Measuring CH4 and N2O emissions using the Licor Trace Gas Analyzer (TGA). A pump and valve system automate air transfer from chambers for accurate field sampling.
Effective rice crop management involves balancing greenhouse gas (GHG) mitigation, soil carbon sequestration, and the need to sustain crop yields. While experimental research provides valuable insights into optimized management practices, these findings are often limited by the specific conditions under which the trials are conducted. Process-based simulation models, such as ORYZA, offer a broader application by predicting crop performance, GHG emissions, and soil dynamics across diverse environments. This allows for the development of site-specific recommendations and support carbon credit claims.
ORYZA, built on over 30 years of rice research, is renowned for its accurate simulation of rice crop phenology, growth, and yield. Recent updates to the model have enhanced its ability to simulate GHG emissions in response to various water and nitrogen management practices. However, further refinement and validation are needed to improve the model's representation of agronomic practices, such as soil amendments and methane inhibitors, and their effects on both productivity and emissions.

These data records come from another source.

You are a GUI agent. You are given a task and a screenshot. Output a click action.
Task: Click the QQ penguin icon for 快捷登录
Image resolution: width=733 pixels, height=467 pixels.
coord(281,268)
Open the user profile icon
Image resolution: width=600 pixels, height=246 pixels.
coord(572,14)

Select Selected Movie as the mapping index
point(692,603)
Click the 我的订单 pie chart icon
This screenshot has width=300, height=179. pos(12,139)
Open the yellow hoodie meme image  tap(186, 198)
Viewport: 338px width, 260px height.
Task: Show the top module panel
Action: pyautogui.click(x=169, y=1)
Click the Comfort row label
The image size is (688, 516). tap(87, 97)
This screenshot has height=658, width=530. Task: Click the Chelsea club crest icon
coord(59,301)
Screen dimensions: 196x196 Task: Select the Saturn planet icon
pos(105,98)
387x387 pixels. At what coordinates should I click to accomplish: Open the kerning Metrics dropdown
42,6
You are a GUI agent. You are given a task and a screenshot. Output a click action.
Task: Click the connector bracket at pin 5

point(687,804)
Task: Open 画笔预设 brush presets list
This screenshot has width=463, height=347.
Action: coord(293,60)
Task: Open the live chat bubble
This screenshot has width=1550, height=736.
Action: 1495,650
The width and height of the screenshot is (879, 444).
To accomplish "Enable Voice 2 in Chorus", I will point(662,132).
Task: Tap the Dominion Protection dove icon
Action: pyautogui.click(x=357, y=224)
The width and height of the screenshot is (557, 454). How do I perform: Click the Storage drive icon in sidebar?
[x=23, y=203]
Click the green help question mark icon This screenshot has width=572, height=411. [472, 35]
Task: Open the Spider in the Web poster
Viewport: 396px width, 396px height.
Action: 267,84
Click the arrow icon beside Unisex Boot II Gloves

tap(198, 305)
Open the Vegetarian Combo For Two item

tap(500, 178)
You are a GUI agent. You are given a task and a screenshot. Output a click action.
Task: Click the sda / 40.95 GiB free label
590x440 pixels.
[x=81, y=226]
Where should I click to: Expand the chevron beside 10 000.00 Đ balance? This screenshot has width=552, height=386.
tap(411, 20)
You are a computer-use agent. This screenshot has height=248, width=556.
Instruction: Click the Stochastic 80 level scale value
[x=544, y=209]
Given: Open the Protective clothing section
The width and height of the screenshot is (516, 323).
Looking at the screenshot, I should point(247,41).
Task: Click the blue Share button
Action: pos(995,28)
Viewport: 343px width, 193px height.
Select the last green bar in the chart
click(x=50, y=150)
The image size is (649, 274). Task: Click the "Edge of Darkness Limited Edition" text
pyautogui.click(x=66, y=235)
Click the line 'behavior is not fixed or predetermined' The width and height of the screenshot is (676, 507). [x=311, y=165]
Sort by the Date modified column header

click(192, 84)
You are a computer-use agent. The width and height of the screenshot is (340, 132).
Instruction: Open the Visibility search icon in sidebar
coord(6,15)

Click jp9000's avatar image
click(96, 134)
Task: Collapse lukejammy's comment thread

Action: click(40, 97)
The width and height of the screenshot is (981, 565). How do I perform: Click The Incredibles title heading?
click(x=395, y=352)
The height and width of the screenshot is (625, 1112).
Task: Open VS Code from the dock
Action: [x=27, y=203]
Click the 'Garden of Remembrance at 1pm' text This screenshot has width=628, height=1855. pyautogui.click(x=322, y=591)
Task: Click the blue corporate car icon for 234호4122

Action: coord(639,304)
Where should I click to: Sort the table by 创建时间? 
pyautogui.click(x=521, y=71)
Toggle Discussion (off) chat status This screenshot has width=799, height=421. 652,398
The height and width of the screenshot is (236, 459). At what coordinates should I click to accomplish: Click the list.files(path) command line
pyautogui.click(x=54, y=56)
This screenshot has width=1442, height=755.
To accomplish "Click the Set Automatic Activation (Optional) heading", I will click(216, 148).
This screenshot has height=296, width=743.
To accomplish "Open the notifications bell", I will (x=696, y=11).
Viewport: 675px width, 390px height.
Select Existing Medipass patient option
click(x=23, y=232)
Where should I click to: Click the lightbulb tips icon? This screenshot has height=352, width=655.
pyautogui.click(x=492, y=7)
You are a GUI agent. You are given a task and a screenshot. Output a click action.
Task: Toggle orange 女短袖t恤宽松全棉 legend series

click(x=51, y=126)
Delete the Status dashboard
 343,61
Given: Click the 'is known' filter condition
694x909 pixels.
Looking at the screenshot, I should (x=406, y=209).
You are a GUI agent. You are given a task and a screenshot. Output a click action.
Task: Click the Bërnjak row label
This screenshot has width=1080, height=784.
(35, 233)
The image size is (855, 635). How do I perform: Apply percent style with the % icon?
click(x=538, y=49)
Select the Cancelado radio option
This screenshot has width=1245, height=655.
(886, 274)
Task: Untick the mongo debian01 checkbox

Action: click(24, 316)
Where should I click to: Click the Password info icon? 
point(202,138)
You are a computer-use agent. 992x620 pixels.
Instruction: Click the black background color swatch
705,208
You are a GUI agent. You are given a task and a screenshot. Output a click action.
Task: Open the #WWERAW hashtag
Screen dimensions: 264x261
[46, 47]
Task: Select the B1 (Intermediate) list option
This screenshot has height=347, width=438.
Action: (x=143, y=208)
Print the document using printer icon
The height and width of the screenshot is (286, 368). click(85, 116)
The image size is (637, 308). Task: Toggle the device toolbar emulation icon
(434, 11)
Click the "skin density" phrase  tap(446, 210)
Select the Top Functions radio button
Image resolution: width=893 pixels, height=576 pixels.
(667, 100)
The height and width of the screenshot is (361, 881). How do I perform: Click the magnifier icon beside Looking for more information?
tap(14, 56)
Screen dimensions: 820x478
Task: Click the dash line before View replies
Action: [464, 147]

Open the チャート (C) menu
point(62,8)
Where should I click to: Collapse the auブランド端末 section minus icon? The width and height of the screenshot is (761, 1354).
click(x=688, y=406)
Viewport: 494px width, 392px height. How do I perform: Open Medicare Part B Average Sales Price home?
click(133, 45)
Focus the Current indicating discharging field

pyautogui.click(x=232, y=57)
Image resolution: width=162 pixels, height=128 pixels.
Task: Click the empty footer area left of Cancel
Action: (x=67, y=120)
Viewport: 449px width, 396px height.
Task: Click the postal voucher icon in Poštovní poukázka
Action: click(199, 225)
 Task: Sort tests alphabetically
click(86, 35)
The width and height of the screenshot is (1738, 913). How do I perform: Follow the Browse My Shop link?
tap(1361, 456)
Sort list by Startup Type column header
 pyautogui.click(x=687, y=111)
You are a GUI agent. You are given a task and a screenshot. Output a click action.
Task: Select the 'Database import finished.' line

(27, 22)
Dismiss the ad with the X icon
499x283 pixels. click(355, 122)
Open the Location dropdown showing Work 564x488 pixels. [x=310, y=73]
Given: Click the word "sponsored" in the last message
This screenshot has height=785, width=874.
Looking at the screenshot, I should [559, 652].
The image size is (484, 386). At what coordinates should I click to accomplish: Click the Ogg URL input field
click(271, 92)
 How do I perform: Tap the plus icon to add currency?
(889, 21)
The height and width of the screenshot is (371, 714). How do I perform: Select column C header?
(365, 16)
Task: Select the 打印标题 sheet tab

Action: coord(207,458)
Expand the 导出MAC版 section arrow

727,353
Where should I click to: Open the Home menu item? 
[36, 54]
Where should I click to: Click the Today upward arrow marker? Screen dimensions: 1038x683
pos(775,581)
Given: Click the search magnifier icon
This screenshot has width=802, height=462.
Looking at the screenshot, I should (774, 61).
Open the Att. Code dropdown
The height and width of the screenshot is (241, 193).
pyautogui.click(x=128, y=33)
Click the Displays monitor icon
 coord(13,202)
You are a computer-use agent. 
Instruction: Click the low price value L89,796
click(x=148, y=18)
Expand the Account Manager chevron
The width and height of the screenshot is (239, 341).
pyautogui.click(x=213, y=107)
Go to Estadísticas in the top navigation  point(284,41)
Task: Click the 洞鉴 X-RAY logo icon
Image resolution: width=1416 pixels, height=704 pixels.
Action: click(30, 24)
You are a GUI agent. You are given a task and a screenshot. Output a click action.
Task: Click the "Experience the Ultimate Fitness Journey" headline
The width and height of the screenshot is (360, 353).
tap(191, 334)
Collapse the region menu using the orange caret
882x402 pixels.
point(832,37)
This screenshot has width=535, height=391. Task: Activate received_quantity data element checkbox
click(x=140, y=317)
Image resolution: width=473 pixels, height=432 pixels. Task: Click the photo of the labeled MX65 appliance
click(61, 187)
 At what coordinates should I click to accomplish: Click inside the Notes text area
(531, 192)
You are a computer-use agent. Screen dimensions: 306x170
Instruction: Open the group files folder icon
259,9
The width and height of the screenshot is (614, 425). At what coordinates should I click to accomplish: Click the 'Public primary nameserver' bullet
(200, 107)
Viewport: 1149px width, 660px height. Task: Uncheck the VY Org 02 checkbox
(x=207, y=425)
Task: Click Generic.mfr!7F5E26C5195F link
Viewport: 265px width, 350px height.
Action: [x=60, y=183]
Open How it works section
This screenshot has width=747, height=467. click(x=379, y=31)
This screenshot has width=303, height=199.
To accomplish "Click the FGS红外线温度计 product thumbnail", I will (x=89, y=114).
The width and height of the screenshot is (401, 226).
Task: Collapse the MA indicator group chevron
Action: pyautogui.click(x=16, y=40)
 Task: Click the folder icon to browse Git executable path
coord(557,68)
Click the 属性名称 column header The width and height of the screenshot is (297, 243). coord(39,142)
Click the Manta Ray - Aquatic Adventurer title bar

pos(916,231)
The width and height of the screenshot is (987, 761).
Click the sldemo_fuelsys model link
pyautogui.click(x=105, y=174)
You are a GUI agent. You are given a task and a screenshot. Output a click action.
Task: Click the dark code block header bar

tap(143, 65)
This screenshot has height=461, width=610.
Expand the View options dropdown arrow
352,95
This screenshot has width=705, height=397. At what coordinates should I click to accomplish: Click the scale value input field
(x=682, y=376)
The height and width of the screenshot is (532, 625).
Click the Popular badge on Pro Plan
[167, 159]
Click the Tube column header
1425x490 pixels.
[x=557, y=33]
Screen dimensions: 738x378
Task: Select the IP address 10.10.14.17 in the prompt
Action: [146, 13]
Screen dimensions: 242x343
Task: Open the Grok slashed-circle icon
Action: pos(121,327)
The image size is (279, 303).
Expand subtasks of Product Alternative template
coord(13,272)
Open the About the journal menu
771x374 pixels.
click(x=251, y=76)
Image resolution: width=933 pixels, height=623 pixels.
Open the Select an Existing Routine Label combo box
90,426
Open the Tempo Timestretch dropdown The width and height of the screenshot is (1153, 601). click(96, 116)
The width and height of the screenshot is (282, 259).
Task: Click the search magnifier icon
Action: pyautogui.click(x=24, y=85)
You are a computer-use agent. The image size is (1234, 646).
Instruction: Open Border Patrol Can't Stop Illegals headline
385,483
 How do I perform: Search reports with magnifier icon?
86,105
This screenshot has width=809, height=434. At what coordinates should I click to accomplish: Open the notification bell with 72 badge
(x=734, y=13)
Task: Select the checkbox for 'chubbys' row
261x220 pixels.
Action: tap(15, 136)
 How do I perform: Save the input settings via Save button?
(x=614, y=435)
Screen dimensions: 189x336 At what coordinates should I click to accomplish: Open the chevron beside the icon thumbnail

Workstream 4 of the REMET-Rice project focuses on advancing the ORYZA rice crop model. This includes conducting dedicated field experiments, which are crucial for improving the model’s accuracy in simulating these practices. Once fully calibrated and validated, the modified ORYZA model could provide more reliable insights into the environmental impact of rice production. It could also play a key role in carbon credit methodologies by offering scientifically robust evidence of emission reductions and the implementation of sustainable practices.
Team Leader: Tao Li
Field experiments contribute to improvements of the ORYZA rice crop model. Once validated, the model could support carbon credit methodologies by providing robust scientific evidence of emission reductions and sustainable practices.